Saved entries
========================================

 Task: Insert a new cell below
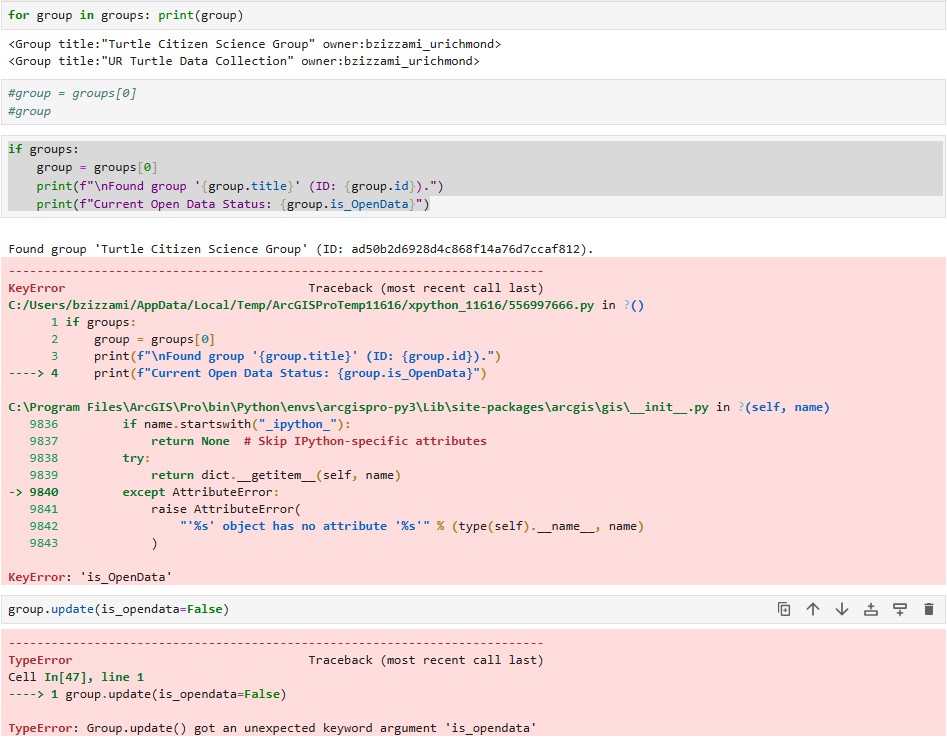[x=900, y=609]
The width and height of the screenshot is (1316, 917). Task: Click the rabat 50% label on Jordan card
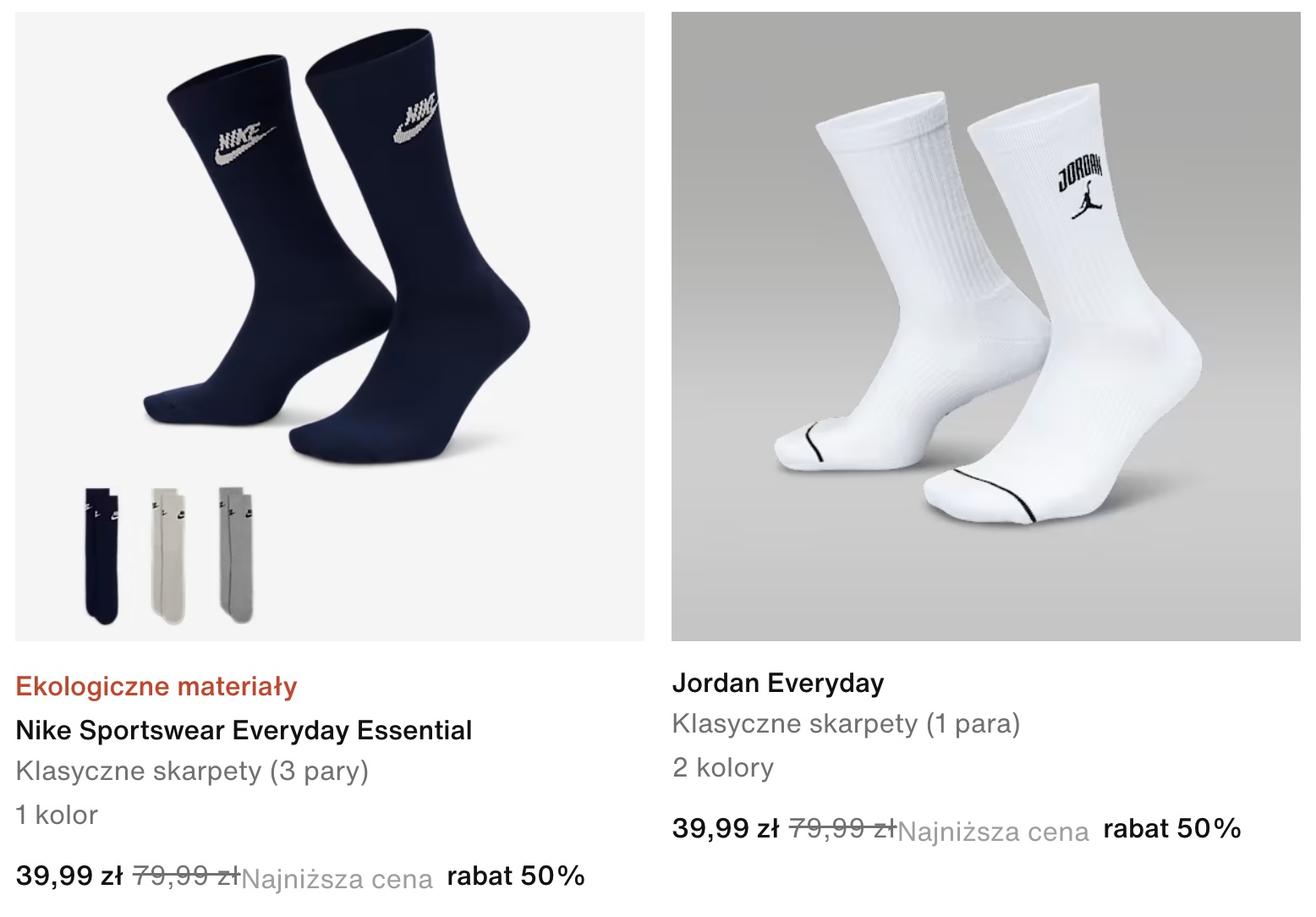pyautogui.click(x=1172, y=828)
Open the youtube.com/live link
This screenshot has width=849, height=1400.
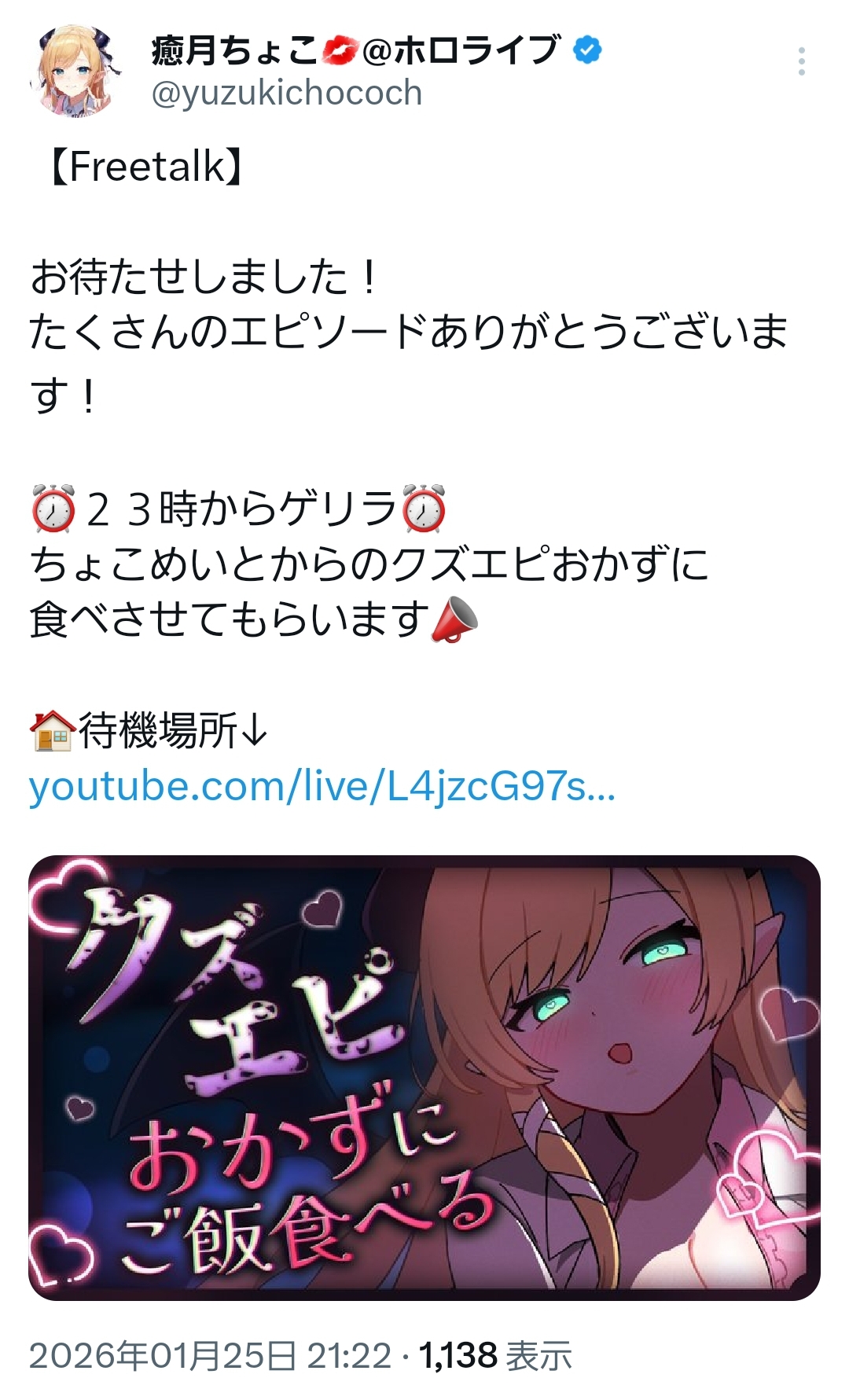pos(322,786)
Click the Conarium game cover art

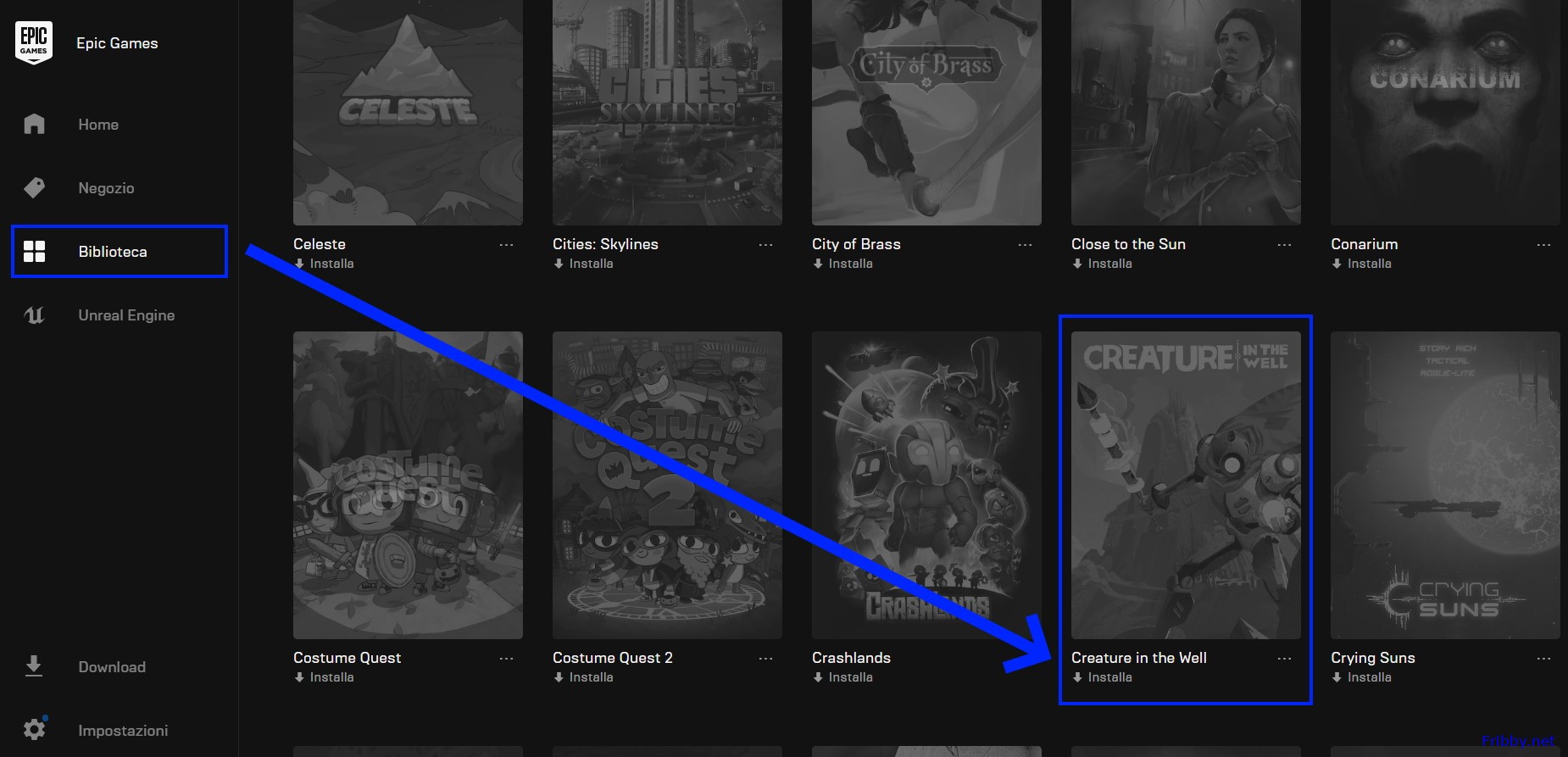click(1444, 112)
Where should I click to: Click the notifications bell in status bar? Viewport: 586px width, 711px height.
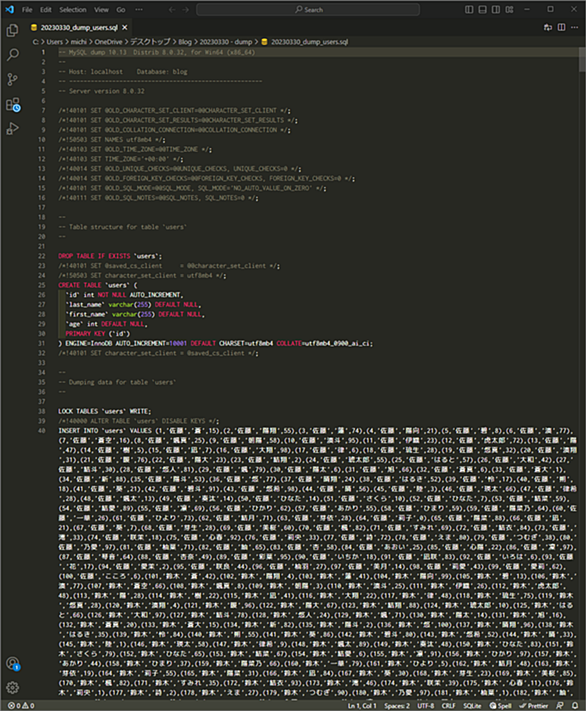[575, 706]
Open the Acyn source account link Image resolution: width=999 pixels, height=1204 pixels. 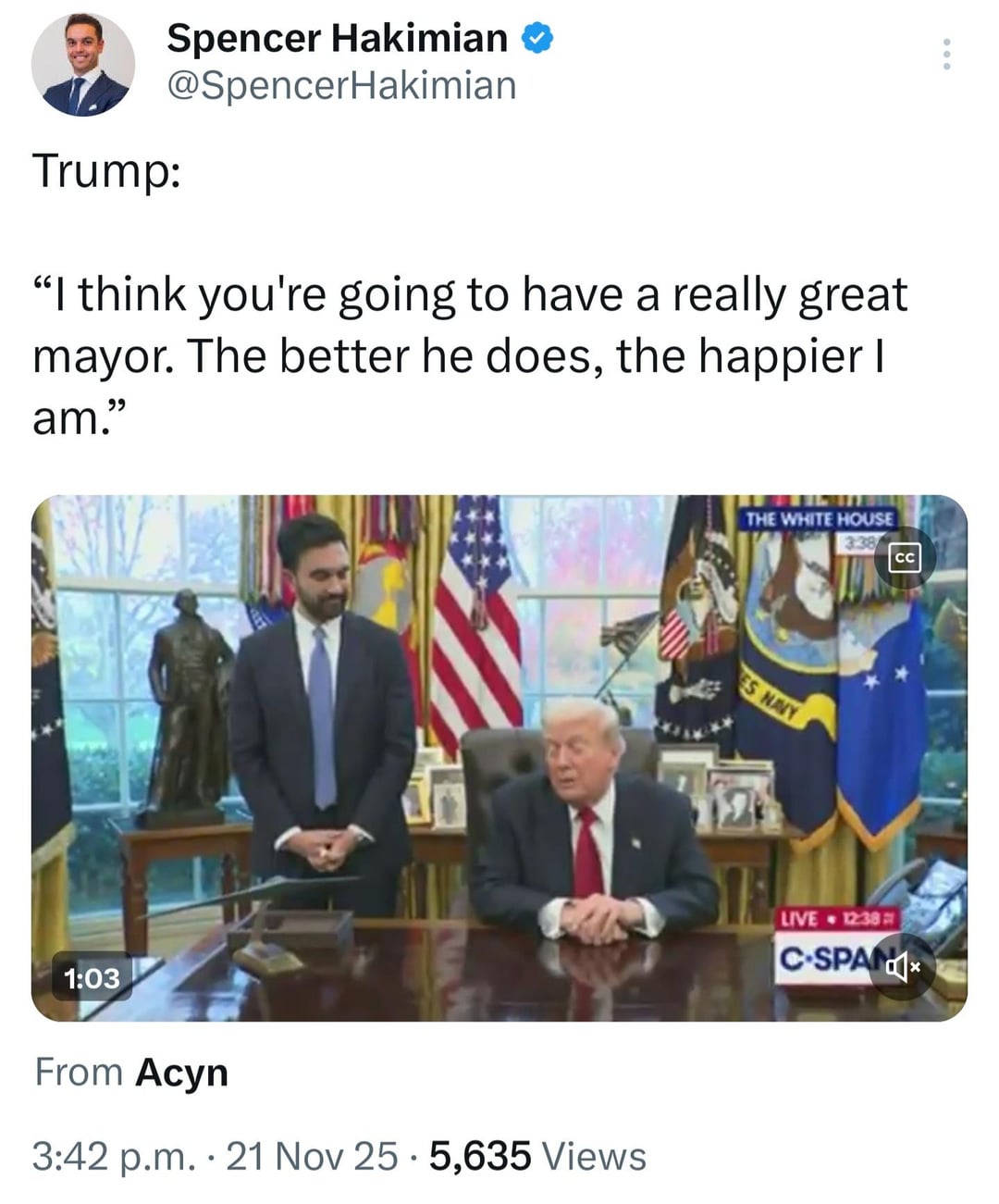182,1073
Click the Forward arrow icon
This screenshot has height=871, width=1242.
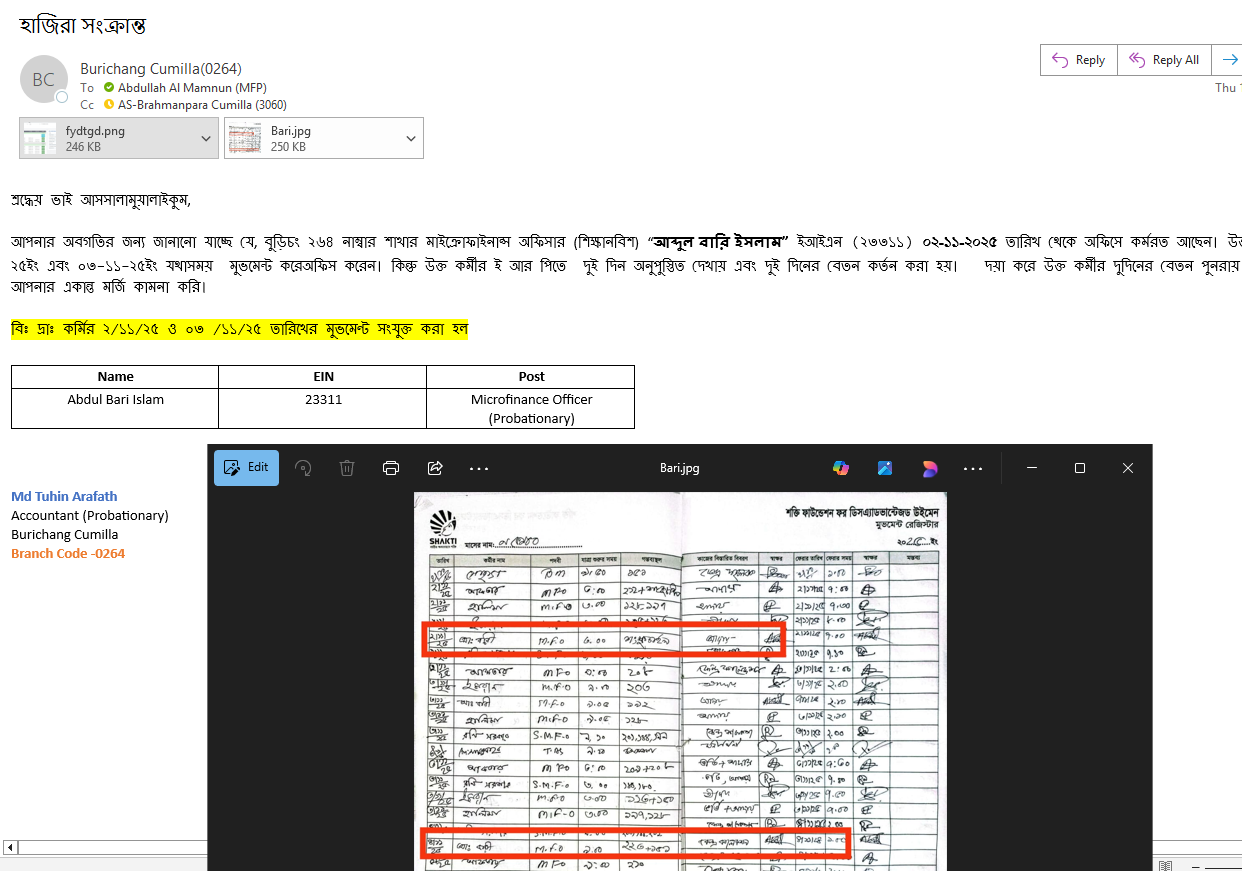[x=1230, y=60]
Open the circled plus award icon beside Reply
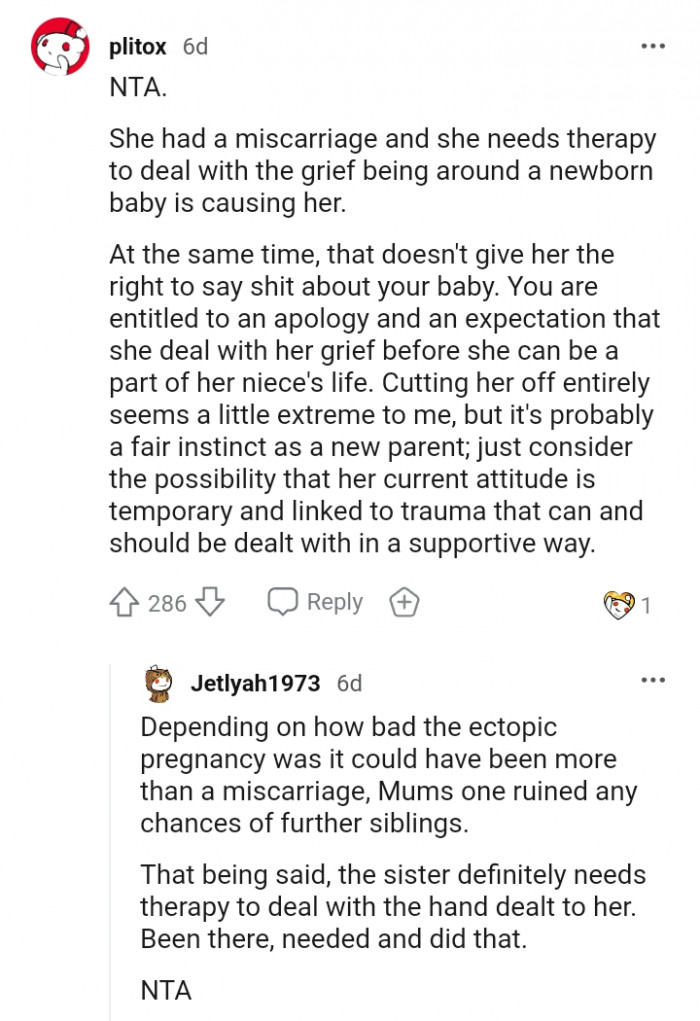The image size is (700, 1021). [403, 601]
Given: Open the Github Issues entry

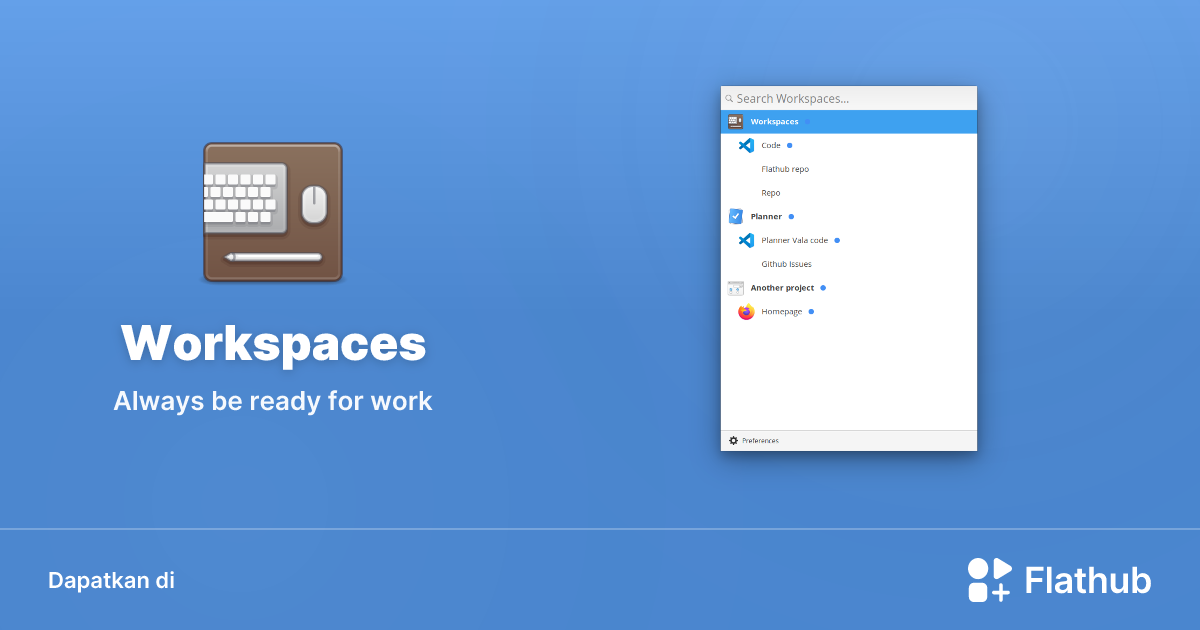Looking at the screenshot, I should point(785,264).
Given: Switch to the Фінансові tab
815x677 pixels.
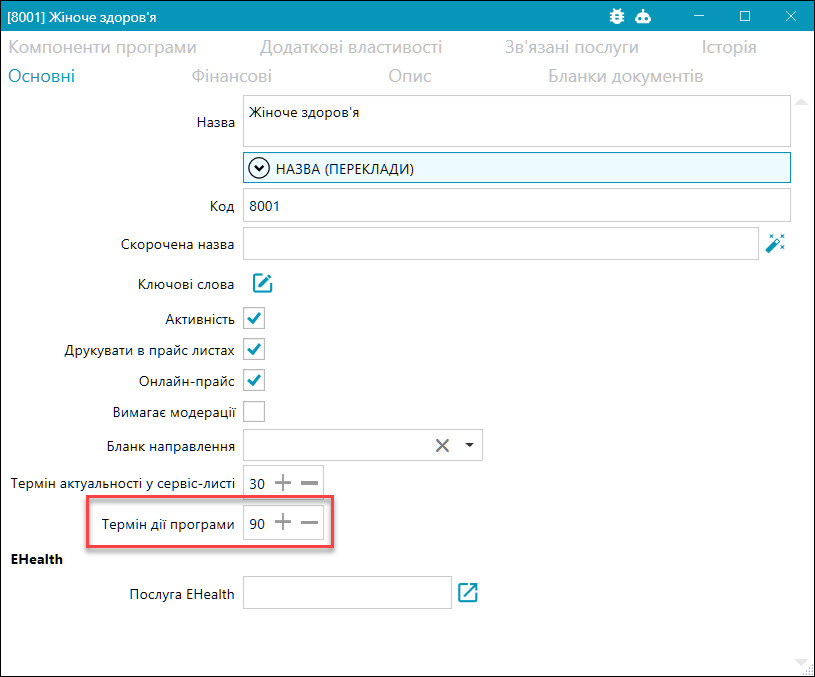Looking at the screenshot, I should pos(231,76).
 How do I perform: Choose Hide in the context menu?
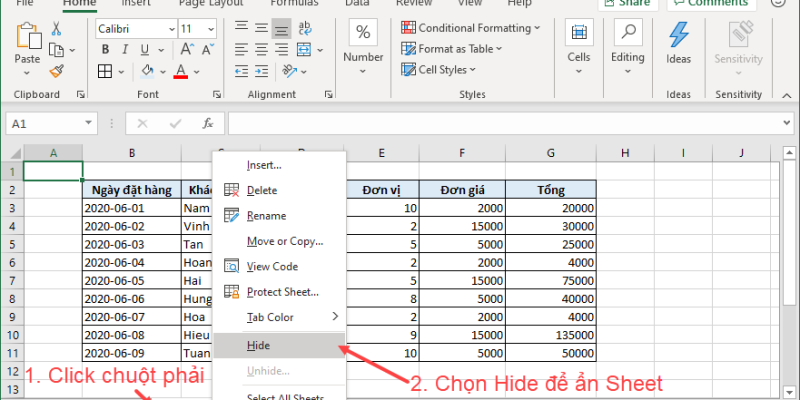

========================================

* **Instructions to follow**
The line that contains "Given: Switch to the Фінансові tab" opens the part to copy, and the last line of the records closes it; set down those lines exactly, pictures excluded.

* **Response area**
Given: Switch to the Фінансові tab
815x677 pixels.
Looking at the screenshot, I should pos(231,76).
 How do I perform: Choose Hide in the context menu?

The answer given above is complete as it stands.